Серафима повернула голову, завертелась на месте, осматриваясь, но вокруг не было ничего. Только туман, туман, вьющийся во все стороны багровыми спиралями, туман, который она уже видела однажды, когда Эмил Курэ проводил свой эксперимент. Когда она забыла выпить зелье. Когда её сознания коснулись первые образы того, чего она не хотела знать.

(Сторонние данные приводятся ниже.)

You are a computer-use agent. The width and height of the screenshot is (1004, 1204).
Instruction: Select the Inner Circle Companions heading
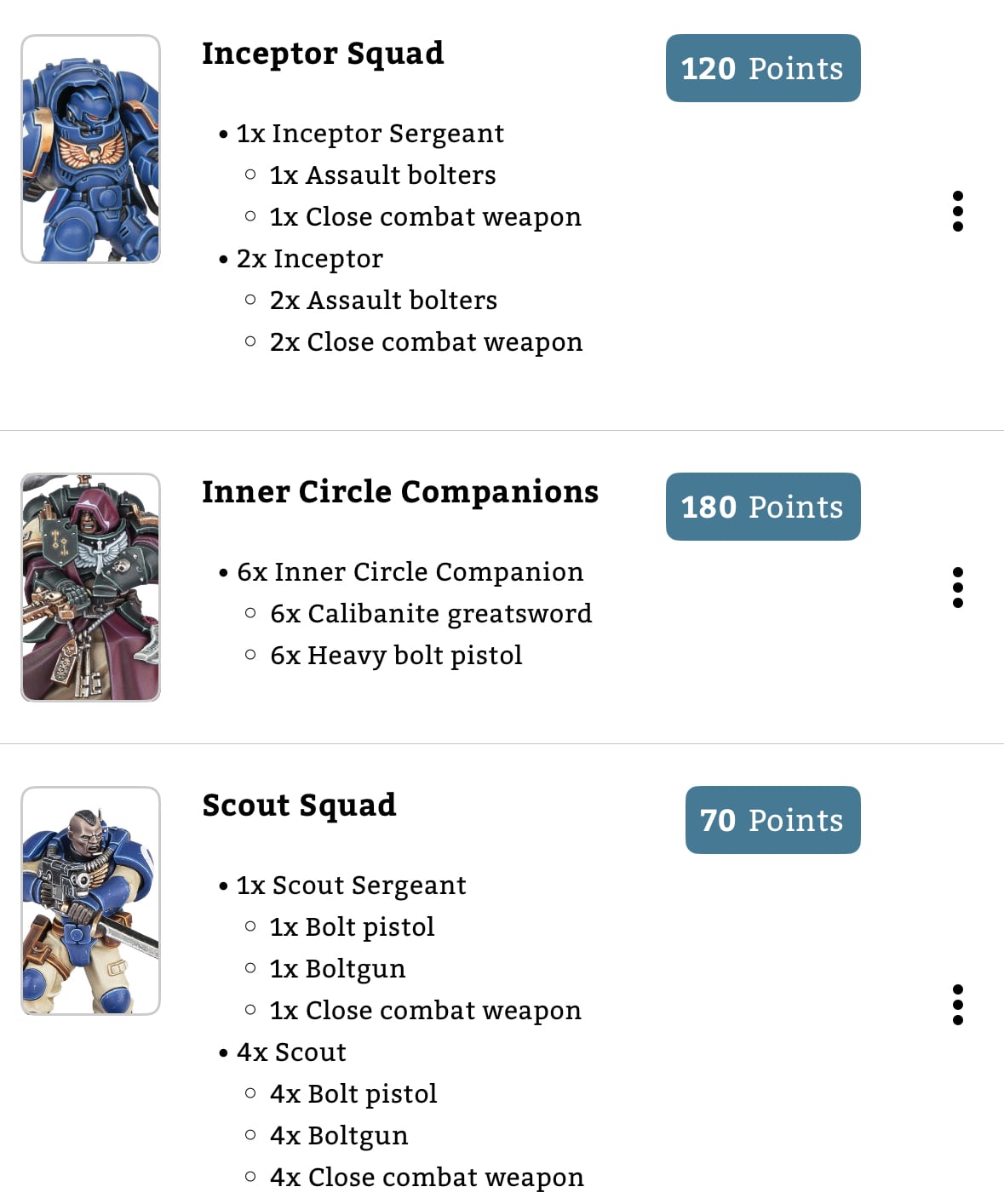(400, 492)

— Рокуэлл?.. — нерешительно позвала она. Он сказал, что теперь всегда будет рядом. Он был там, в темнице. Он позволил ей упасть в пропасть. Так куда же исчез сейчас?
Где-то за её спиной послышался лёгкий смешок.
— Над этим местом он не властен. Ему не проникнуть сюда… Без моего особого приглашения.
Серафима обернулась на смутно знакомый женский голос. Глубокий, сочный, полный силы, полный мощи, полный власти.
Женщина сидела на массивном троне из резного дымчатого камня. Туман расползался во все стороны из-под её обнажённых, почти не прикрытых струящимся винным платьем белых ног, парил вокруг, но больше не скрывал её силуэта. Женщина смотрела на Серафиму в упор, и она не могла оторвать взгляда от чужих абсолютно белых глаз. Лишь окружали радужки чёрные лучистые ободки, стремившиеся своими лучами к тёмным провалам зрачков. Она не была слепа, она смотрела, и в её взгляде, в прищуре странных глаз, в изгибе бровей читался смех.
— Что же ты застыла, как статуя Эпохи Цветения? В прошлый раз ты была куда смелее… Подойди ближе. Я не кусаюсь, — она фыркнула и словно бы в противоречие своим словам тонко улыбнулась, демонстрируя острые клыки. — Теперь тебе уже действительно пора.
«Ещё рано»
Эта женщина. Она уже видела её прежде, видела, как и этот туман. К ней тянула сквозь темноту руку, её голос слышала, она сказала ей: «Ещё рано», и оттолкнула протянутую руку.
— Кто вы? — решительности в голосе нет, но нет и страха. Он весь остался во мраке её темницы. Страха нет, и Серафима делает вперёд несколько шагов, останавливаясь невдалеке от подножия трона.
Женщина склоняет голову набок.
— Меня зовут Сэрэа.
Сэрэа, сэрэан…
— Смерть?..
— Смерть, — Сэрэа благосклонно кивает, волосы цвета тёмной венозной крови змеятся вниз по её острым плечам. Вся она словно состоит из оттенков красного и белого. Владычица крови и тумана, как и говорили все сказки.
Она ведь читала эти сказки когда-то.
— Я… Серафима. Серафима Ларсен.
Веселье Сэрэа становится всё более явным. Серафима не видит для него и малейшего повода, но что она, а что — эта женщина.
— Представь себе, милое дитя, я знаю. Ты ведь не первый раз замираешь подле меня в такой нерешительности… И что же? Не будет никаких криков и стонов о прерванной жизни? Вы, смертные, ведь так любите это. Особенно те из вас, кто в меня не верит… Сирионцы, эльфы, какие-нибудь ваши лэсвэтские атеисты.
— Значит, я всё же мертва… Так вот в каком смысле меня освободят, Рокуэлл…
Каким скорым было исполнение твоего нового пророчества.
А могло быть иначе? Ты же знала, с самого начала знала, чем всё кончится. Как всё кончится.
— Это ненадолго, — Сэрэа всё же не сдержалась, рассмеялась гулко, поднялась на ноги, оказавшись выше Серафимы не меньше чем на две головы. — Ты такая смешная, детка. А сейчас нам нужно разобраться с одним дельцем… С одним тельцем.